Hal tersebut disampaikan saat ia melakukan peninjauan langsung ke lokasi pilot project Program Kampung Bahagia yang berada di RT 14, Kelurahan Kenali Asam, Kecamatan Kotabaru, Jambi, pada Rabu (15/4/2026).
Dalam kunjungan itu, Bima Arya menyoroti bahwa efektivitas berbagai program pemerintah sangat bergantung pada peran aktif dan kesiapan Ketua RT dalam menggerakkan warga di lingkungannya.
Ia menegaskan bahwa RT memiliki posisi strategis sebagai penggerak utama di lapangan. Menurutnya, jika Ketua RT tidak responsif dan tidak aktif, maka pelaksanaan program di tingkat kelurahan tidak akan berjalan optimal.
“Peran paling depan itu ada di Ketua RT. Kalau RT-nya tidak sigap dan tidak aktif, maka program apa pun tidak akan berhasil di kelurahan tersebut,” ujarnya dalam keterangan resmi, Rabu (15/4/2026).
Lebih lanjut, ia menilai Program Kampung Bahagia merupakan contoh pendekatan pembangunan berbasis pemberdayaan masyarakat yang lebih terstruktur, melalui pembentukan kelompok kerja (pokja) serta penguatan sistem tata kelola lingkungan.
Ia juga mengapresiasi langkah Pemerintah Kota Jambi yang tidak hanya berfokus pada penyaluran dana, tetapi juga membangun sistem yang lebih tertib, termasuk dalam pengelolaan keuangan berbasis perbankan serta edukasi masyarakat.
Menurutnya, program seperti ini memiliki potensi keberlanjutan yang kuat karena memberikan manfaat langsung kepada warga. Ia juga menyebut bahwa model Kampung Bahagia layak direplikasi tidak hanya di wilayah Jambi, tetapi juga di berbagai daerah lain di Indonesia.
Selain itu, Bima Arya menekankan pentingnya evaluasi berbasis data sebelum dan sesudah pelaksanaan program, guna mengukur dampak nyata di masyarakat serta menjadi dasar pengembangan program ke depannya.
Sebagai informasi, Program Kampung Bahagia di RT 14 Jambi telah direalisasikan melalui sejumlah pembangunan, seperti drainase tertutup sepanjang 133 meter, pengadaan fasilitas umum berupa tenda, kursi, printer, alat kesehatan, serta pemasangan lima unit CCTV.

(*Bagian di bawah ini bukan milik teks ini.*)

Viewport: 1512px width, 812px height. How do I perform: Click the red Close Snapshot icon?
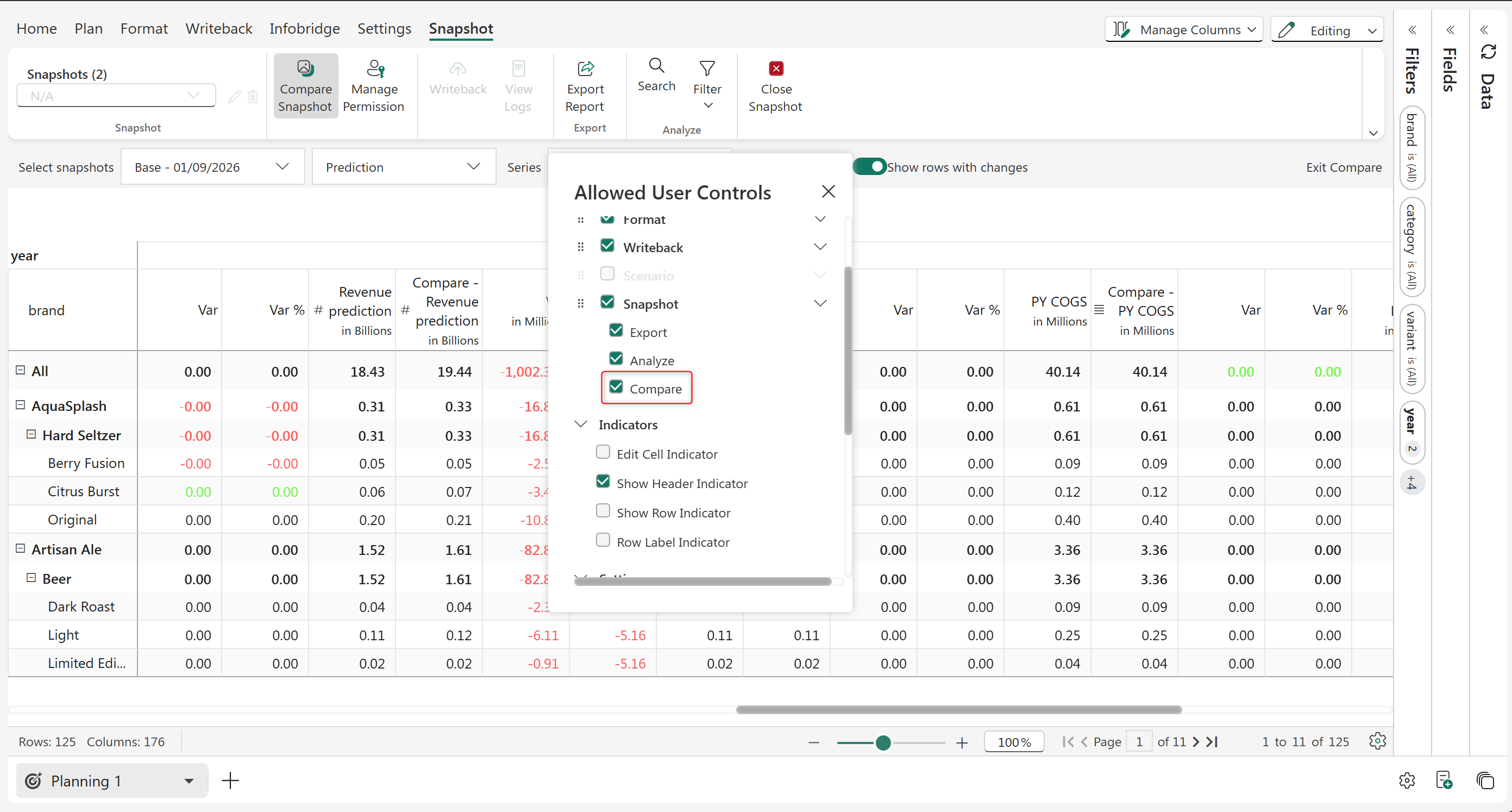(775, 68)
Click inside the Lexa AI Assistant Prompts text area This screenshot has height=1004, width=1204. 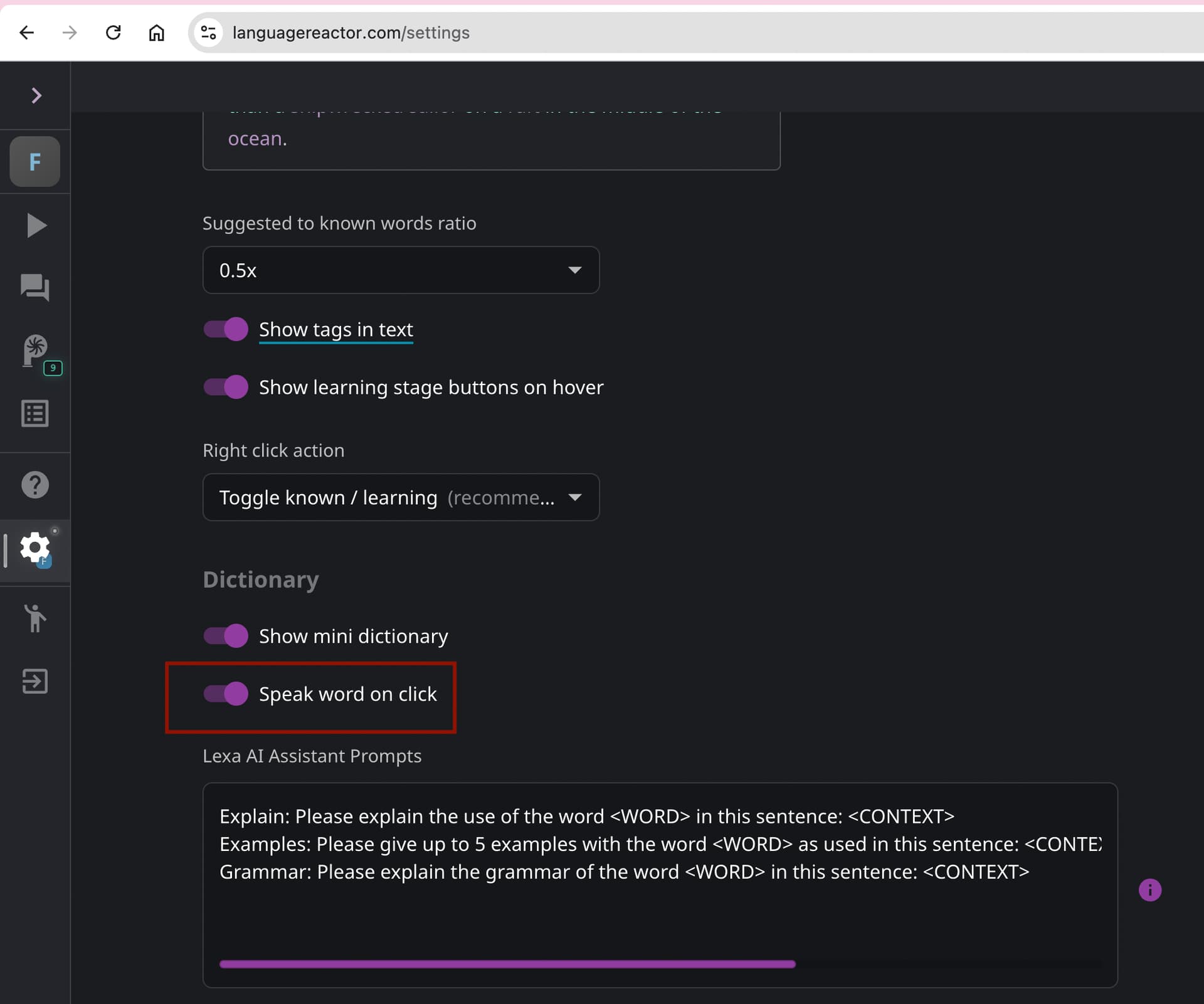pyautogui.click(x=627, y=909)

Program tersebut juga mendorong partisipasi dan swadaya warga, termasuk pembangunan tambahan drainase sepanjang 80 meter serta berbagai fasilitas pendukung lainnya. Hal ini sekaligus memperkuat semangat gotong royong dan meningkatkan efisiensi penggunaan anggaran di tingkat masyarakat.